## About this exercise
Transcribe the records that follow, keeping every word as it stands.

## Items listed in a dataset
***

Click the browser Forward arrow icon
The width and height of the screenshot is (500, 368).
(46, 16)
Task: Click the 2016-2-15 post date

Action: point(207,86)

***

## Solution to this task
Click the browser Forward arrow icon
The width and height of the screenshot is (500, 368).
(46, 16)
Task: Click the 2016-2-15 post date

Action: point(207,86)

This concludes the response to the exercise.